■ **Source data**
((

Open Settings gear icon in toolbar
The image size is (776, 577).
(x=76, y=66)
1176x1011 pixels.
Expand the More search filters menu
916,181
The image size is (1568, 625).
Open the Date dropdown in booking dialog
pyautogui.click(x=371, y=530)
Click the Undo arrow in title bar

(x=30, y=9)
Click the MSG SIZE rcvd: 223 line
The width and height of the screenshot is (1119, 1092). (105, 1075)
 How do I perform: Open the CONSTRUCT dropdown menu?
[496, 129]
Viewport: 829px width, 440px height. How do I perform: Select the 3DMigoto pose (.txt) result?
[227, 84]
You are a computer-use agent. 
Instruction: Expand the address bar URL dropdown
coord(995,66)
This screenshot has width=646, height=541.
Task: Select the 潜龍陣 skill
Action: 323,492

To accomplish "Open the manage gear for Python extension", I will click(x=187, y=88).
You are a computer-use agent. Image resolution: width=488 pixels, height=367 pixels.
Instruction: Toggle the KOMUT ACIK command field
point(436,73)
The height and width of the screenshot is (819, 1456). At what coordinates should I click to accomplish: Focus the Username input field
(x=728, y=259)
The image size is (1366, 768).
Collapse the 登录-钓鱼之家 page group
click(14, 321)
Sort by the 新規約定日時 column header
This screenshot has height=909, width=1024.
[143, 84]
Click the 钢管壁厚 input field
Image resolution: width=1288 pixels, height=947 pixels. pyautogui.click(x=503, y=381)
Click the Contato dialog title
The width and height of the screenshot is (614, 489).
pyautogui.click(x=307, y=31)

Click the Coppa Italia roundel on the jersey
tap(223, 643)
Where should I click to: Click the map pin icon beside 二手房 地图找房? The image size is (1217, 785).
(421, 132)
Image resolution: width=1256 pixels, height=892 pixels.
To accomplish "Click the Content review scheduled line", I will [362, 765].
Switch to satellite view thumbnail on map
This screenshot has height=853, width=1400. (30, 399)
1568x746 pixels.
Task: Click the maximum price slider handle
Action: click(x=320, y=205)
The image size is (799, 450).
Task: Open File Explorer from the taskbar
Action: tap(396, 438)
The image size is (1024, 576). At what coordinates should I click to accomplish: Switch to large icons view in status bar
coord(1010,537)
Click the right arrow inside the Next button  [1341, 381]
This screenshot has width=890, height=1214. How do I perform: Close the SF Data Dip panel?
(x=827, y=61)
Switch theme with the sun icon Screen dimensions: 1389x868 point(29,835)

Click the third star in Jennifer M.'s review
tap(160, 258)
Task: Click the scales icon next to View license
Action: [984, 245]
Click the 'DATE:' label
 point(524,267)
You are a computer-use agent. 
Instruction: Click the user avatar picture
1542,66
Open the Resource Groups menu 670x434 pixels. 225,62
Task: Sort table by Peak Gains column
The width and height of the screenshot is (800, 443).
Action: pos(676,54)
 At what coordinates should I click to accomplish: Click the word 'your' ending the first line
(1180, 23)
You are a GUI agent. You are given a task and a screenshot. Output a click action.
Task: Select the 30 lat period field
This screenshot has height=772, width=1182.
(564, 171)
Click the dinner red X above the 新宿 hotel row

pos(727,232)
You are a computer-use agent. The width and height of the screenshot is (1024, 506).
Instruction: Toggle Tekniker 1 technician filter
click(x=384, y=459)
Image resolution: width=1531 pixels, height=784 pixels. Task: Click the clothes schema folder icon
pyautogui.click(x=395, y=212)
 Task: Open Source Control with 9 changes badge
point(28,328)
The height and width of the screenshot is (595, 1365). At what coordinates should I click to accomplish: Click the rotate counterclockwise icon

))

■ **WHAT THIS TASK INVOLVES**
Transcribe the records above exactly, keeping every line.

■ **EXPECTED OUTPUT**
Open Settings gear icon in toolbar
The image size is (776, 577).
(x=76, y=66)
1176x1011 pixels.
Expand the More search filters menu
916,181
The image size is (1568, 625).
Open the Date dropdown in booking dialog
pyautogui.click(x=371, y=530)
Click the Undo arrow in title bar

(x=30, y=9)
Click the MSG SIZE rcvd: 223 line
The width and height of the screenshot is (1119, 1092). (105, 1075)
 How do I perform: Open the CONSTRUCT dropdown menu?
[496, 129]
Viewport: 829px width, 440px height. How do I perform: Select the 3DMigoto pose (.txt) result?
[227, 84]
You are a computer-use agent. 
Instruction: Expand the address bar URL dropdown
coord(995,66)
This screenshot has width=646, height=541.
Task: Select the 潜龍陣 skill
Action: 323,492

To accomplish "Open the manage gear for Python extension", I will click(x=187, y=88).
You are a computer-use agent. Image resolution: width=488 pixels, height=367 pixels.
Instruction: Toggle the KOMUT ACIK command field
point(436,73)
The height and width of the screenshot is (819, 1456). At what coordinates should I click to accomplish: Focus the Username input field
(x=728, y=259)
The image size is (1366, 768).
Collapse the 登录-钓鱼之家 page group
click(14, 321)
Sort by the 新規約定日時 column header
This screenshot has height=909, width=1024.
[143, 84]
Click the 钢管壁厚 input field
Image resolution: width=1288 pixels, height=947 pixels. pyautogui.click(x=503, y=381)
Click the Contato dialog title
The width and height of the screenshot is (614, 489).
pyautogui.click(x=307, y=31)

Click the Coppa Italia roundel on the jersey
tap(223, 643)
Where should I click to: Click the map pin icon beside 二手房 地图找房? The image size is (1217, 785).
(421, 132)
Image resolution: width=1256 pixels, height=892 pixels.
To accomplish "Click the Content review scheduled line", I will [362, 765].
Switch to satellite view thumbnail on map
This screenshot has height=853, width=1400. (30, 399)
1568x746 pixels.
Task: Click the maximum price slider handle
Action: click(x=320, y=205)
The image size is (799, 450).
Task: Open File Explorer from the taskbar
Action: tap(396, 438)
The image size is (1024, 576). At what coordinates should I click to accomplish: Switch to large icons view in status bar
coord(1010,537)
Click the right arrow inside the Next button  [1341, 381]
This screenshot has width=890, height=1214. How do I perform: Close the SF Data Dip panel?
(x=827, y=61)
Switch theme with the sun icon Screen dimensions: 1389x868 point(29,835)

Click the third star in Jennifer M.'s review
tap(160, 258)
Task: Click the scales icon next to View license
Action: [984, 245]
Click the 'DATE:' label
 point(524,267)
You are a computer-use agent. 
Instruction: Click the user avatar picture
1542,66
Open the Resource Groups menu 670x434 pixels. 225,62
Task: Sort table by Peak Gains column
The width and height of the screenshot is (800, 443).
Action: pos(676,54)
 At what coordinates should I click to accomplish: Click the word 'your' ending the first line
(1180, 23)
You are a GUI agent. You are given a task and a screenshot. Output a click action.
Task: Select the 30 lat period field
This screenshot has height=772, width=1182.
(564, 171)
Click the dinner red X above the 新宿 hotel row

pos(727,232)
You are a computer-use agent. The width and height of the screenshot is (1024, 506).
Instruction: Toggle Tekniker 1 technician filter
click(x=384, y=459)
Image resolution: width=1531 pixels, height=784 pixels. Task: Click the clothes schema folder icon
pyautogui.click(x=395, y=212)
 Task: Open Source Control with 9 changes badge
point(28,328)
The height and width of the screenshot is (595, 1365). At what coordinates should I click to accomplish: Click the rotate counterclockwise icon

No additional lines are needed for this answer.